Don’t wait to be thankful

By Cassandra Walker

It was a cool November morning, much like the one today. We were all walking to school and talking about the upcoming Thanksgiving holiday.

“I want lots of turkey.”

“I want to eat so much of my grandmother’s pie that it makes my stomach hurt.”

“I just want to get through Thanksgiving without my brother showing everyone the chewed-up food in his mouth.”


The kids in my fifth-grade group all exclaimed as we went on to talk about Thanksgiving and what it meant to each of us.

We weren’t really caught up in being thankful – after all we were just 10-year-old kids. We figured we had at least 20 more years before we had to be really serious about how “thankful” we all were for what we had in life.

This seemed to be the way all kids thought. Then, in an instant, our thinking changed. We all passed that big white house with the iron fence surrounding it and the large porch in front of it. When we saw that house we realized it was Brad’s house and the laughter from our Thanksgiving stories stopped and we all became quiet and sad.

Brad, another 10-year-old from our school was missing. He had gone to the Indianapolis 500 races with his 18-year-old cousin back in August. Here it was a few days before Thanksgiving and he still wasn’t home yet. His mother was hysterical and his eight-year-old brother had become a loner. The police had no luck thus far.

“How can we be thankful, when we don’t know where Brad is?” someone asked.

Somehow that day just seemed to creep by slowly as our minds continued to wonder where our friend was.

That evening my mother came into my room and told me they had found Brad. I jumped up and grabbed my coat.

“I have to go see him now,” I said.

My mother reached out and held my hand, as her eyes welled up with tears she explained to me, with her voice cracking, that Brad was dead.

The car his cousin was driving went off the road into the lake and they were trapped inside and they drowned. The police had just recovered the car and Brad’s mother was able to identify him from his clothing.

My head dropped, my shoulders sank and I started weeping uncontrollably.

Through the tears I told my mother, “I didn’t ever get a chance to say ‘Thank you’ to him for being my friend, for being the best kickball player in the school and for always sharing his chips with me.”

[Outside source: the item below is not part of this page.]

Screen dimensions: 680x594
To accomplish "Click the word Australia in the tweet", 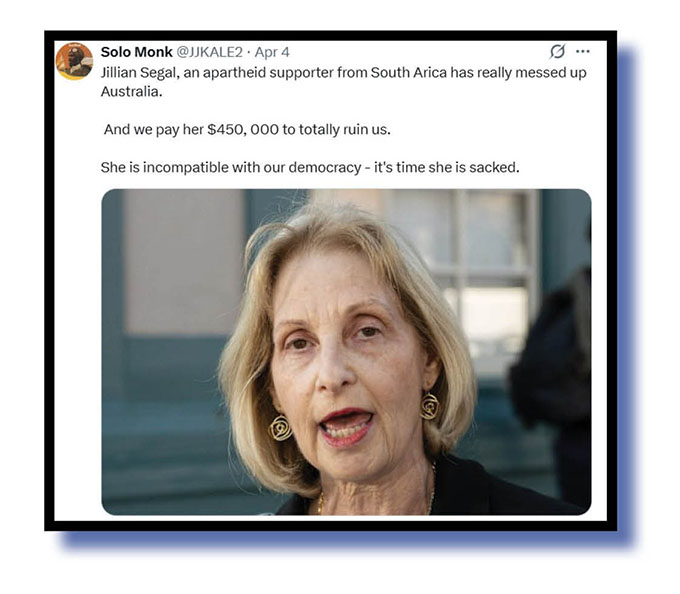I will (131, 91).
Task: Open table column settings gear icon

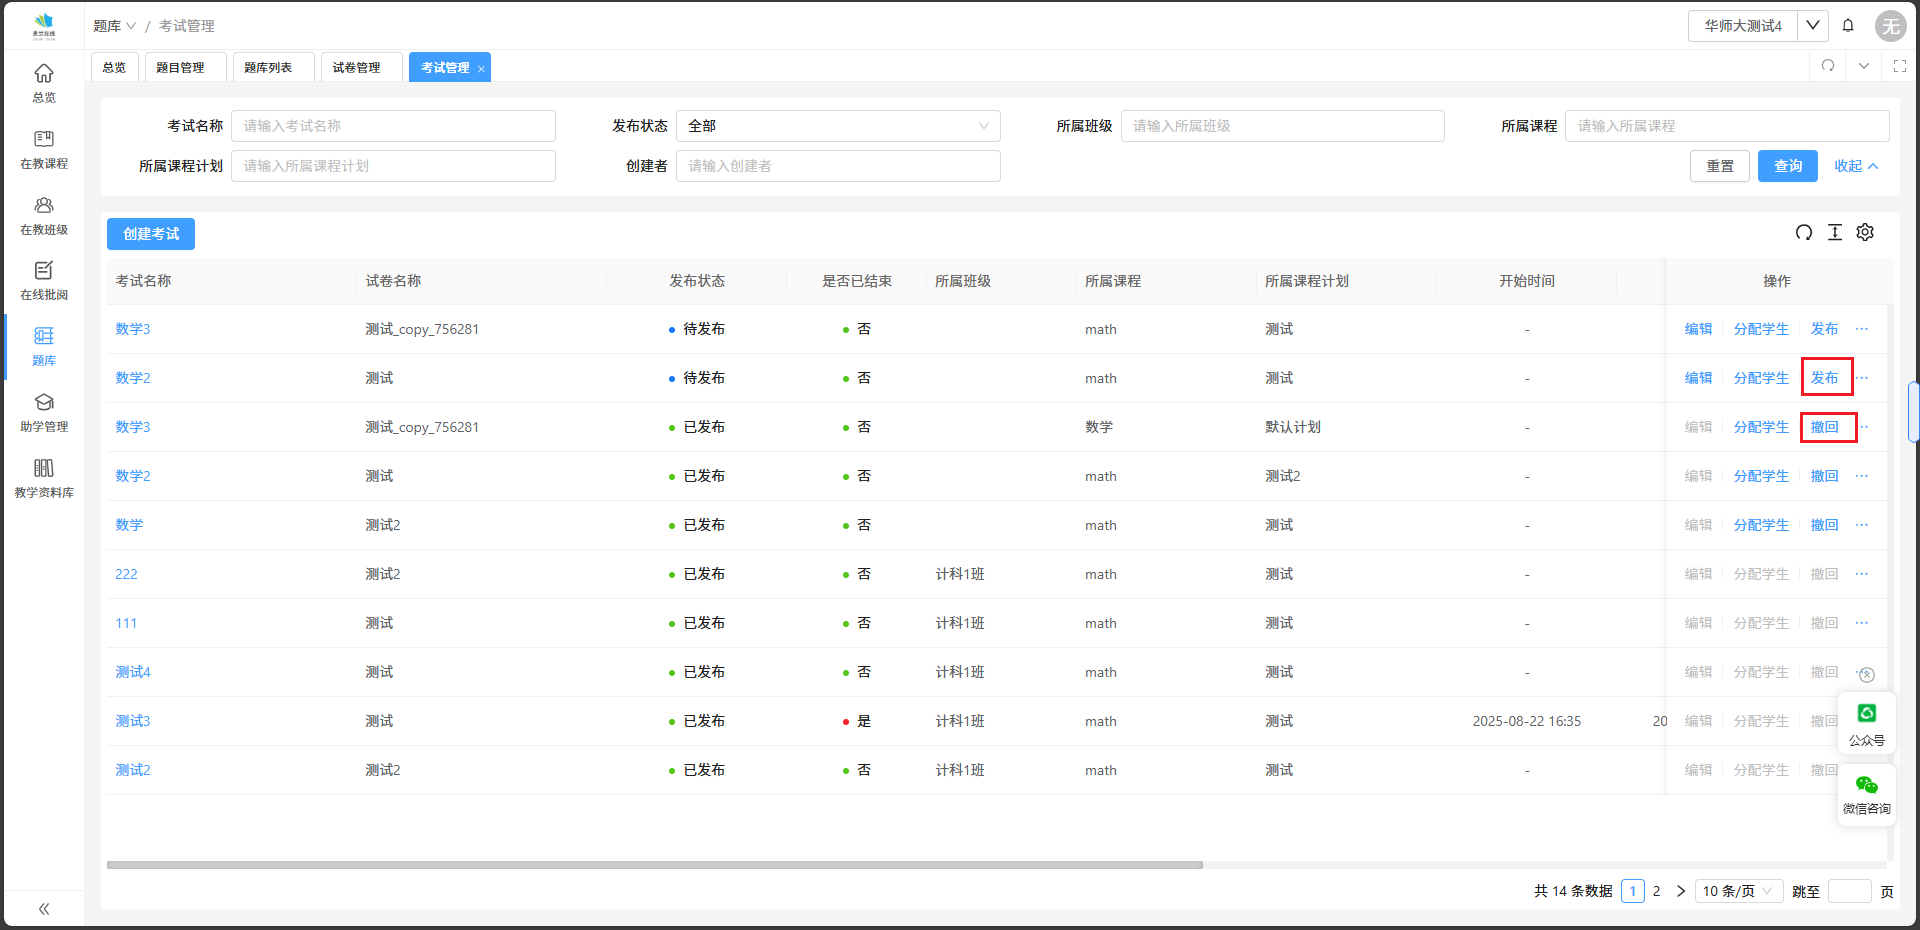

She held me and told me, from now on try to give thanks before it’s too late. Tell others you appreciate them, you like them or you support them. Tell those you love that you love them and tell them daily.

I have tried to do that ever since I was 10 years old, and even as I write this column, tears are rolling down my cheeks because I still can never tell Brad “Thank you.”

Don’t let another day go by without telling someone thank you and showing someone else you appreciate them.

That is what “Thanksgiving” is all about and it should be what life is all about.

Have a Happy Thanksgiving.

Thanks for allowing me to share.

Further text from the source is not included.